Tatsuya Shimomoto

Posted on Feb 22 • Edited on Jul 1

The Real Power of Claude Code Isn't Code Generation — It's Autonomous Context Orchestration

#discuss #ai #developertools #productivity

"Let AI write your code." That's the first thing people say about Claude Code. It reads files on its own, writes tests, and gets the build to pass. But after a month of daily use, I realized that code generation is not what makes Claude Code valuable.

The real value lies in autonomous context orchestration.

A Session Where Not a Single Line of Code Was Written

The other day, I published an article that had been sitting as a draft. Here's everything that happened:

Auto memory detected that "the origin article is still a draft"
schedule.json was read to understand the cross-posting URL scheme
Other short articles were read to match the tone and structure
The article was revised and passed through lint
Posted to Qiita, translated to English, cross-posted to Dev.to and Hashnode
schedule.json was updated, committed, and pushed

Zero lines of code were written. It called the existing publish.py, checked against the existing lint config, and updated schedule.json following its existing format. What Claude Code actually did was read scattered context and call the right tools in the right order.

Code Generation AI vs. Context Orchestration AI

This realization crystallized during that cross-posting session. At first, I'd been using Claude Code as "a tool that writes code faster." But the more I used it, the clearer it became that Claude Code doesn't spend most of its time writing code — it spends it deciding what needs to be done.

A code generation AI is an input-output converter. Say "write a sort function" and you get a sort function. Input is a prompt, output is code.

A context orchestration AI is different. From a vague instruction like "pick up where I left off," it autonomously does the following:

Identifies what "where I left off" means — restores the current state from memory, config files, and Git history
Determines what's needed — references existing tools, templates, and style guides
Researches when necessary — reads files, matches patterns, fills in missing information
Assembles the correct sequence of steps — determines execution order considering dependencies

In other words, it's a chain of context access, interpretation, and judgment. Writing code is just a small part of the result.

Five Layers of Context That Enable Autonomy

What makes this autonomous orchestration possible is a stack of accumulated context layers.

Layer 1: ~/.claude/rules/          ← Global rules (21 files)
Layer 2: ~/.claude/skills/         ← Global skills (33 total)
Layer 3: ~/.claude/agents/         ← Specialized agents (14 total)
Layer 4: MyAI_Lab/CLAUDE.md        ← Workspace config
Layer 5: {project}/                ← Project-specific
         ├── CLAUDE.md             ← Project config
         ├── .claude/skills/       ← Project skills
         ├── .claude/agents/       ← Project agents
         └── auto memory           ← Cross-session memory

Layers 1 through 5 are automatically loaded at session start. Claude Code knows "what to do and how to do it in this project" from the very first interaction.

The key is that each layer serves a different role.

Available data:
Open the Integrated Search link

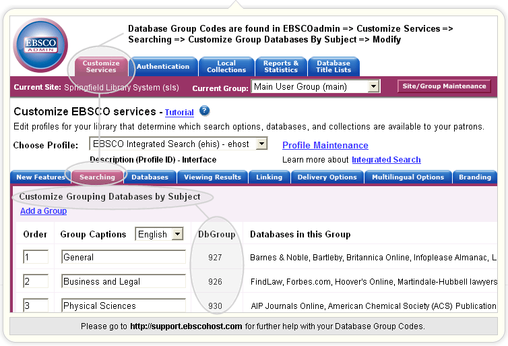point(386,160)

Assigned task 1:
According to the Claude Code article, when are Layers 1 through 5 loaded?
Assigned task 2:
Echo part of the Claude Code article word for word, beginning at the words "A context orchestration" and stopping after "of the result.".
Assigned task 3:
Carry on the Claude Code article from the point where it stops.
The lines were drawn from a separate source.

Task response 1:
They are loaded automatically at session start.

Task response 2:
A context orchestration AI is different. From a vague instruction like "pick up where I left off," it autonomously does the following:

Identifies what "where I left off" means — restores the current state from memory, config files, and Git history
Determines what's needed — references existing tools, templates, and style guides
Researches when necessary — reads files, matches patterns, fills in missing information
Assembles the correct sequence of steps — determines execution order considering dependencies

In other words, it's a chain of context access, interpretation, and judgment. Writing code is just a small part of the result.

Task response 3:
Layer	What It Provides	Where It Made a Difference
rules	Judgment criteria and constraints	Stopped needing to say "run a security check" before every commit
skills	Procedures and know-how	Stopped needing to explain the cross-posting workflow every time
agents	Specialized perspectives	A strict editor agent caught AI slop in my articles
CLAUDE.md	Project-specific context	Builds passed without being asked about the tech stack
auto memory	Cross-session continuity	The `:::message` textlint false positive was instantly avoided from the second time onward

Code generation only needs skills. But correct judgment requires all of them — rules, agents, CLAUDE.md, and memory.

The Value of "Remembering"

With conventional AI assistants, every session starts from scratch.

Session 1: "textlint falsely flags :::message in Zenn" → workaround discovered
Session 2: Same problem encountered again → back to investigating from scratch

With auto memory, it goes like this:

Session 1: Workaround discovered → recorded in memory
Session 2: Workaround read from memory → applied immediately

This isn't just "convenient." It directly affects reproducibility and consistency. Avoiding gotchas, maintaining naming conventions, using tools correctly — whether the same quality is maintained across sessions depends on memory.

Memory handles cross-session continuity. But what about cross-project boundaries?

Context Transfer Across Projects

Context also crosses project boundaries. I've used it to capture insights from one project and convert them into article drafts in another, on the spot.

Recently, I spent two days debugging an AI research pipeline. Mem0 MCP hangs, TTY conflicts between gtimeout and claude -p, symlink disappearance from auto-updates — it was an incident response where the root cause kept shifting.

Every time a batch of bugs was resolved, I gave this instruction:

me: Gather the context from this debugging session
    and save it as a draft in zenn-content.

Claude Code collected context from within the daily-research project session. Error logs, hypotheses tried, reverted diffs, rationale behind each fix. It saved all of it to zenn-content/articles/ with Zenn frontmatter and published: false.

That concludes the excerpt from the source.